2月23日・木曜日。雨のち曇り。風緩むも夜半より寒波襲来との予想在り。

スターリンの収容所群島建設の意図は前記のとおり、先ずは彼の反対・対抗勢力の殲滅であった、と言えよう。そんな大それた意思は全くなく、ただ革命後の祖国の建設に献身したいと願った外国からの自主的な帰還者、捕虜帰還者がたちまち群島送りになったが、それは西側スパイや反スターリン主義の恐怖からであった。これに国内の不満分子と疑われる膨大な市民が政治犯として一網打尽にされた訳だが、彼らにはまた別の課題が課せられた。ロシア僻地の開拓、開発の任務であり、具体的には、石炭・鉄鉱石の採掘、森林伐採、道路・鉄道建設、運河建設等がそれにあたる。

例えば、悪名高い白海運河の建設は、白海からバルト海を結ぶ計画(約220キロ)であり、これをほとんど人力によって、しかもすべてが不足する酷寒の最中、20か月の短期間のうちに完成させた(1931-33)大事業であった。だから、これを視察したゴーリキ初めロシアの高名な作家たちは、英雄的事業であり、かつは「矯正労働」による政治犯の「再教育の成果」として讃えることになったが、彼らはその背後の殺人的・非人間的な悲劇を看過し、隠蔽した廉をもってソルジェニーツィンから断罪されるのである。

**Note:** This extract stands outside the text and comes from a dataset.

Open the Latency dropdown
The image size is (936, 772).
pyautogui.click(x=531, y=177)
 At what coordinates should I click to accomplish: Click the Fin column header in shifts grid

また、ヴォルガ=バルト海運河建設も凄まじい。「ヴォルガ=バルト海運河のときは、ヒムキのすぐ近くの場所へまだ収容所のできる以前、水路測量の終わった直後に運ばれてきて、自動車から降ろされるや、土をつるはしで堀り、手押し一輪車で運ぶように命じられた(新聞は「運河建設の現場に機械が運ばれた」と報道した)。パンはなかった。自分たちの土小屋は、自由時間を利用して掘ることになっていた(今やそこを観光船がモスクワっ子たちを乗せて通っている。だがその底には人骨が、その土中には人骨が、そのコンクリートの中には人骨が埋められているのだ)」。

こうした形容を超える過酷な強制労働は、たちまち人命を消尽させる「肉挽き器」に変じるが、それは当然、人力の補充の問題を引き起こす。当初は恐らく政治的な意図から拘束された政治犯は、時と共に労働力へと意味を変え、政治には何の関心もない一般市民たちが当局の割り当てによって理不尽に群島送りとなった。当然、彼らの多くは何故拘禁されたかも分からず、何かの間違いとして、だからすぐにも釈放されるだろうと、抵抗もせずただ事態に従ったようなのである(今日はここまで)。